Application of f4 Ancestry Estimation suggests that the highest proportion of African ancestry in Europe is in Iberia (Portugal 3.2±0.3% and Spain 2.4±0.3%), consistent with inferences based on mitochondrial DNA [6] and Y chromosomes [7] and the observation by Auton et al. [8] that within Europe, the Southwestern Europeans have the highest haplotype-sharing with Africans. The proportion decreases to the north and we find no evidence for mixture in Russia, Sweden and Scotland (Table 2, Figure S5). We also detect about 3-5% sub-African ancestry in all the Jewish populations, a finding that is novel as far as we are aware, and certainly has not been unambiguously demonstrated or quantified. For Levantines, the proportions are often higher: 9.3%±0.4% in Palestinians and >10% in the Bedouins (standard errors were calculated using a Block Jackknife as described in Materials and Methods). Table 2 presents the ancestry estimates that we obtain for all West Eurasian populations with significant evidence of mixture by the 4 Population Test (Z-score < -3). To test if our inferences are dependent on the sub-Saharan African population that was used as the reference group, we also repeated analyses with other sub-Saharan African populations replacing YRI. This analysis shows that our estimates of mixture proportions do not change significantly based on the ancestral population used (Text S2c, Table S6). We obtained similar estimates when we applied STRUCTURE 2.2 [22] to estimate the mixture proportions using ∼13,900 independent markers (that were not in linkage disequilibrium (LD) with each other) (Table 2, Figure S6)…

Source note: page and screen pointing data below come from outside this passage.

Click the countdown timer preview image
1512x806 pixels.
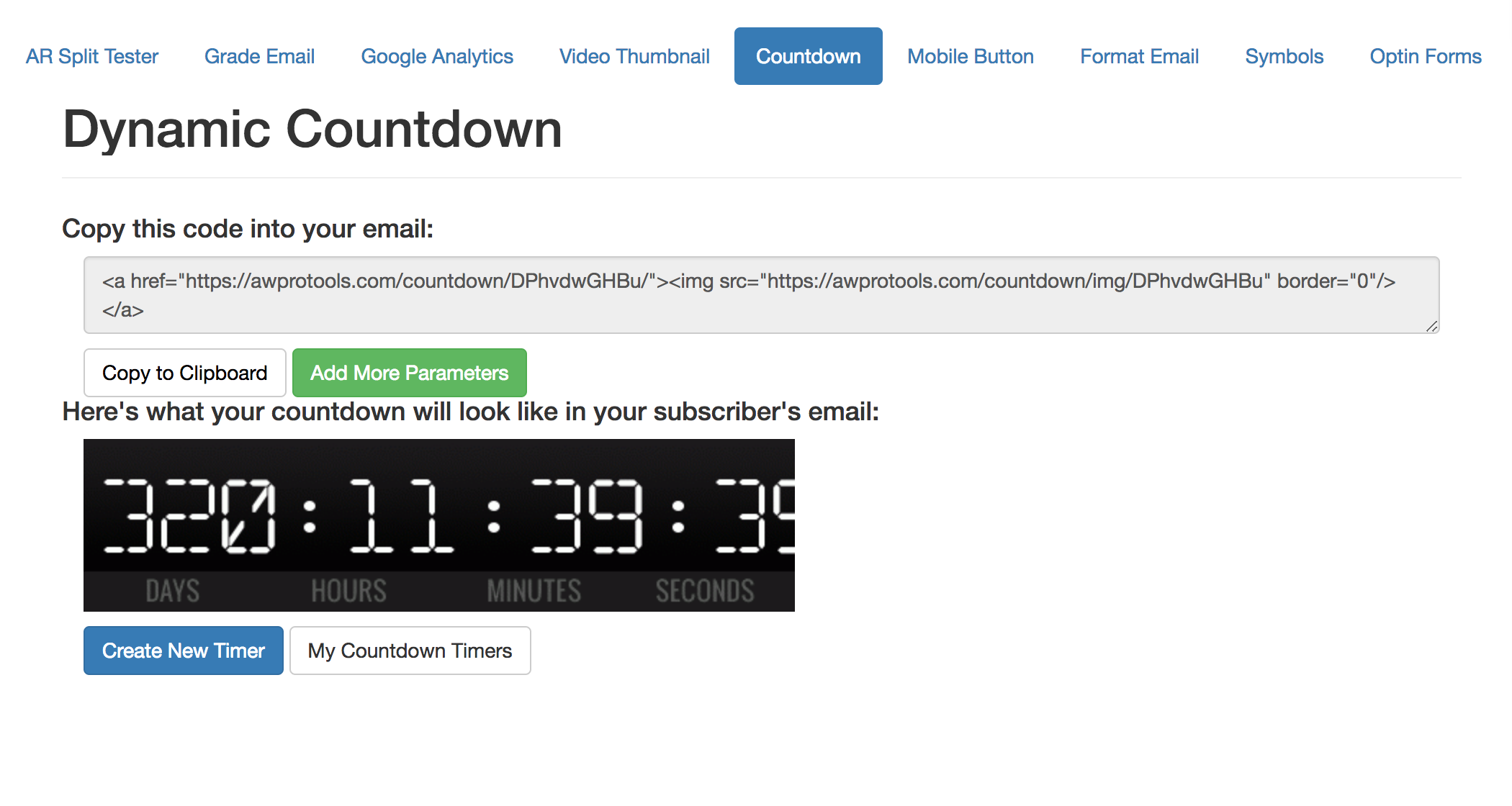pyautogui.click(x=439, y=525)
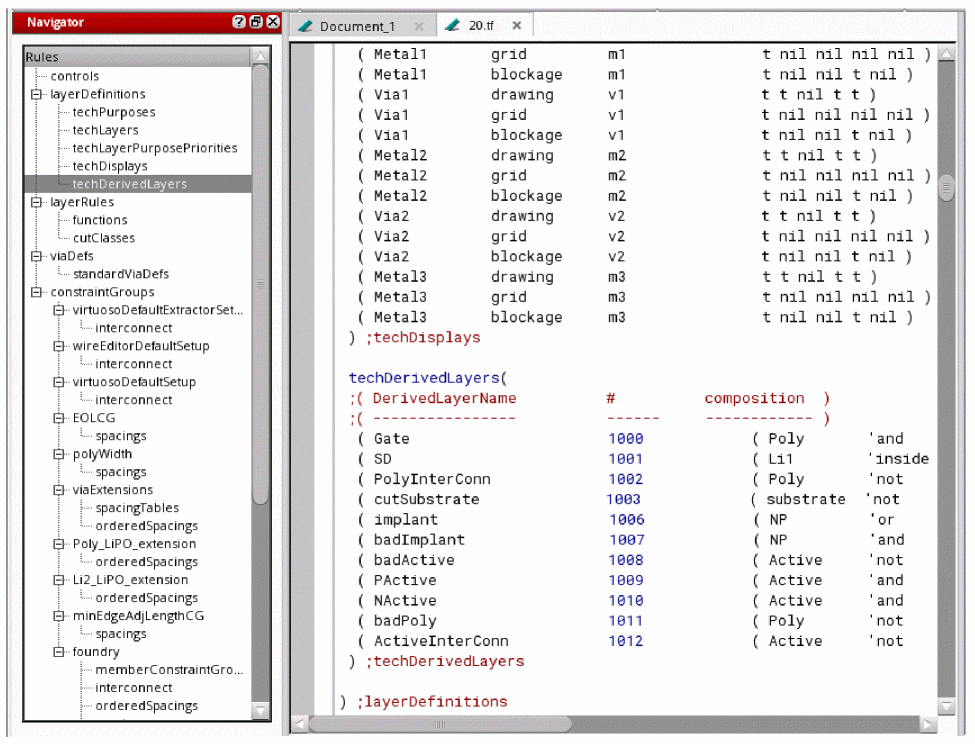The width and height of the screenshot is (975, 744).
Task: Collapse the layerDefinitions tree node
Action: tap(38, 94)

The finding of sub-Saharan African ancestry in West Eurasians predicts that there will be a signature of admixture LD in the populations that experienced this mixture. That is, there will be LD between all markers that are highly differentiated between the two ancestral populations and the allele will be strongly correlated to the local ancestry [23]. Hence, there will be chromosomal segments of African ancestry with lengths that reflect the number of recombination events that have occurred since mixture, and thus can be used to estimate an admixture date. Figure 3 shows that this expected pattern is observed empirically in the decay of LD in four example West Eurasian populations, where we enhance the effects of admixture LD by weighting the SNP comparisons by frequency difference between the ancestral Africans (YRI) and ancestral West Eurasians (CEU). In the Southern European, Jewish and Levantine populations, this procedure produces clear evidence of admixture LD (Figure 3). However, Northern Europeans (Russians in Figure 3) do not show any evidence of African gene flow, consistent with the 4 Population and 3 Population Test results and Figure 1. Similar results are seen for other West Eurasian and Jewish populations that show evidence of mixture in the 4 Population Test

To estimate a date for the mixture event, we developed a novel method ROLLOFF that computes the time since mixture using the rate of exponential decline of admixture LD in plots such as Figure 3. ROLLOFF computes the correlation between a (signed) statistic for LD between a pair of markers and a weight that reflects their allele frequency differentiation in the ancestral populations. By examining the correlation between pairs of markers as they become separated by increasing genetic distance and fitting an exponential distribution to this rolloff by least squares, we obtain an estimate of the date (see Materials and Methods and Text S4). ROLLOFF also computes an approximately normally distributed standard error by carrying out Weighted Jackknife analysis [24], where we drop one chromosome in each run and study the fluctuation of the statistic in order to assess the stability of the estimate.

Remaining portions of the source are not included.